We have a similar problem. Our mobiles don't work at all in our house. I think it's great, because we don't waste any minutes!
Slightly off topic, there is a company in the US (Magic Jack I think) who announced they are going to sell an Internet connected transceiver that will work with just about any cell phone. The cost was extremely low. The major carriers are really ticked off because they won't get any revenue from calls placed or received by that method. They are trying to block it on the grounds that it violates FCC transmission rules. Magic Jack claims the rules don't apply inside a person's house.
It will be interesting to see which way this goes.
- Geezer - 12th Feb 10
Hi, I thought I could expand on my original answer given some of the further questions asked here.

[SUPPLIED DATA]

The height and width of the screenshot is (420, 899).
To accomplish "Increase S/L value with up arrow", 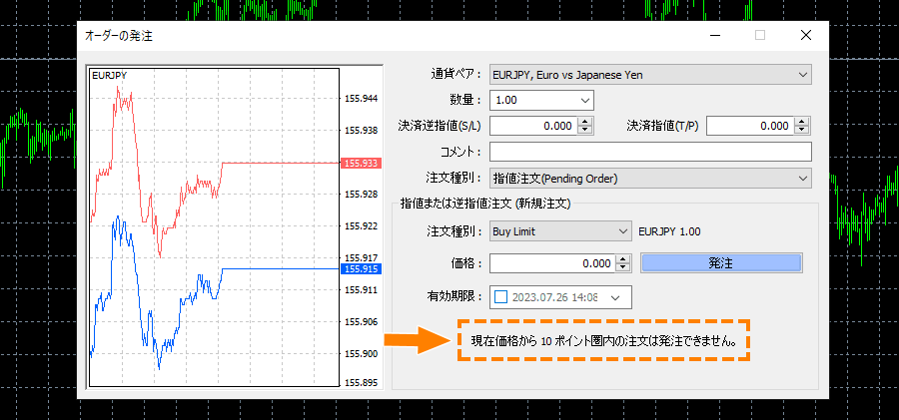I will (585, 122).
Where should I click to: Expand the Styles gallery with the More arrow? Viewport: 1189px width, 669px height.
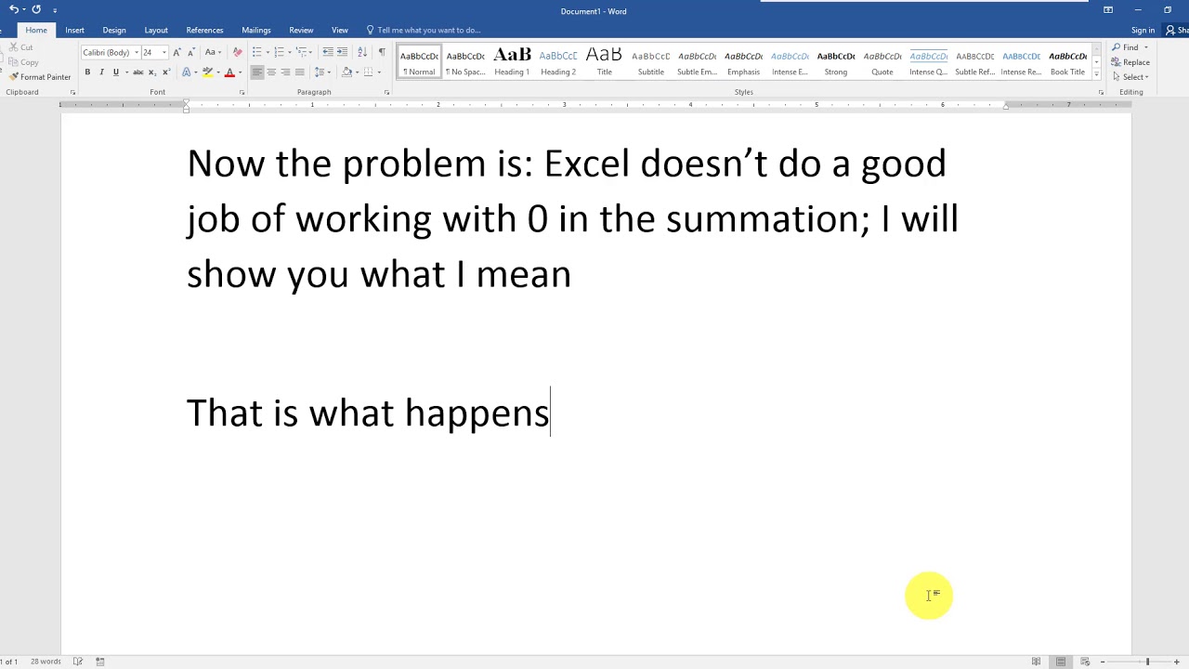(1096, 74)
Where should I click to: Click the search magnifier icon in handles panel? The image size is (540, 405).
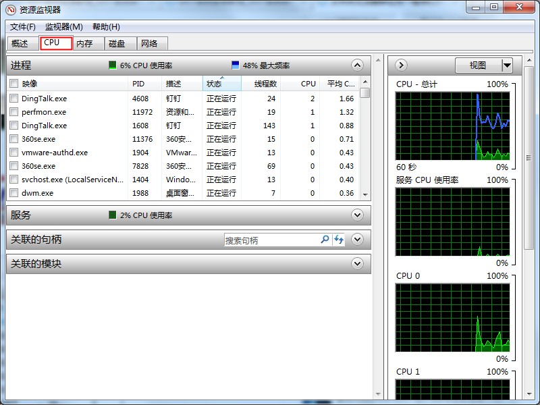pos(325,240)
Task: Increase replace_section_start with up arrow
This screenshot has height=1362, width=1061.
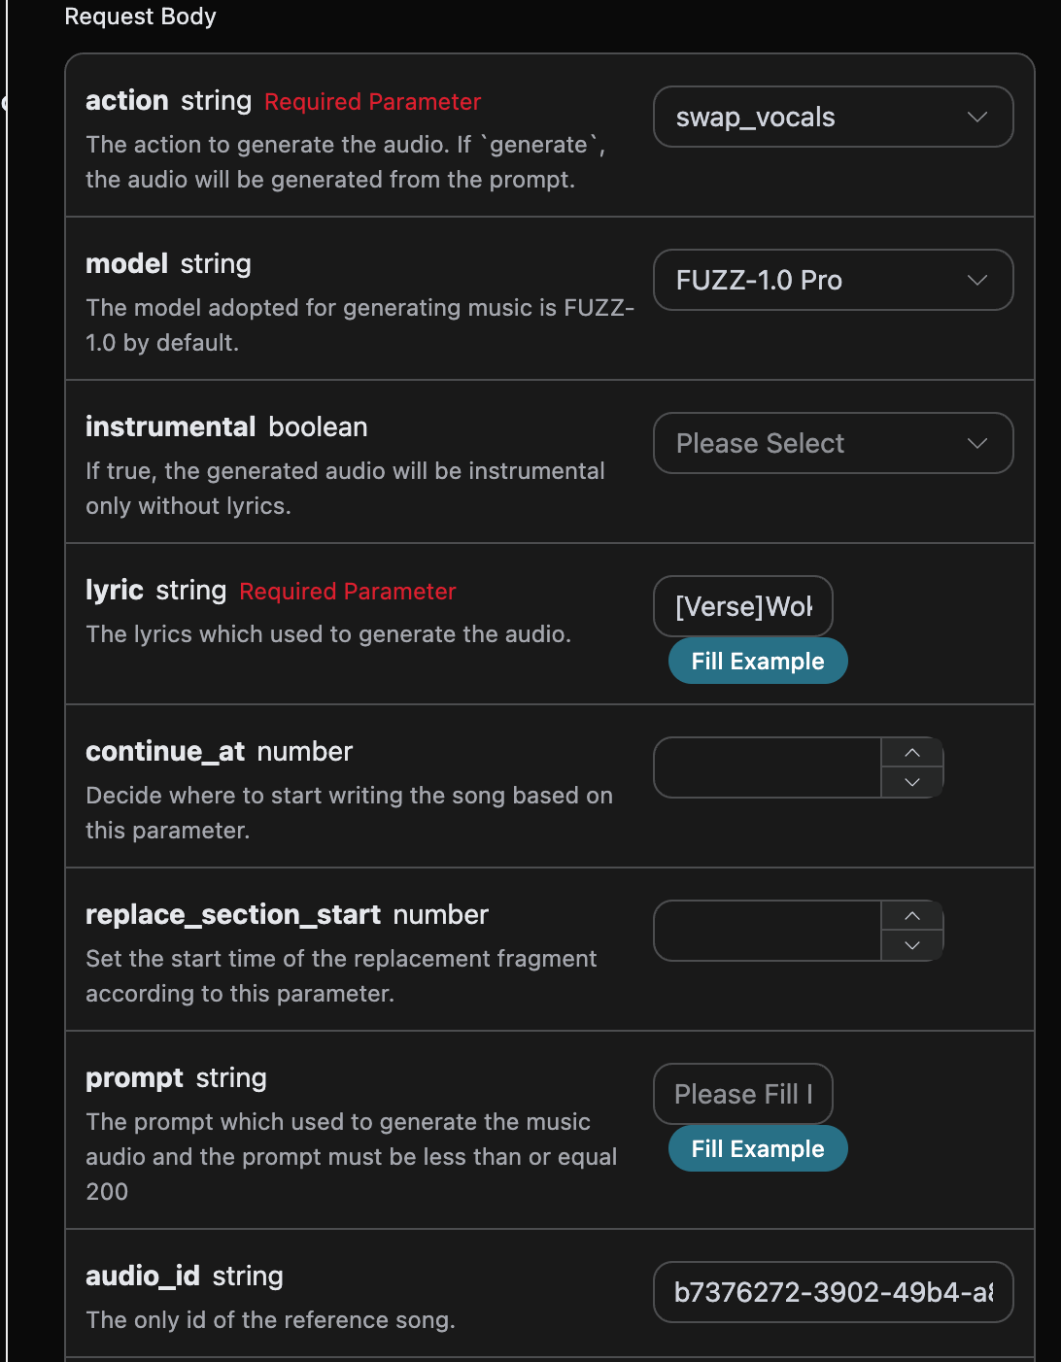Action: (x=912, y=916)
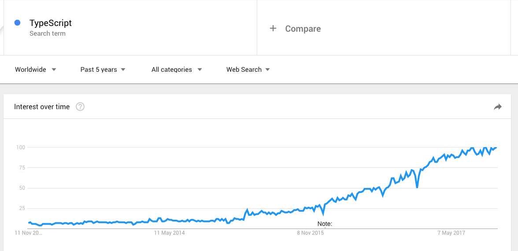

[SET PROBLEM]
In the forum post about mobile phones, on what grounds are the major carriers trying to block the transceiver? Rely only on the forum post for your answer.

[EXERCISE OUTPUT]
They claim it violates FCC transmission rules.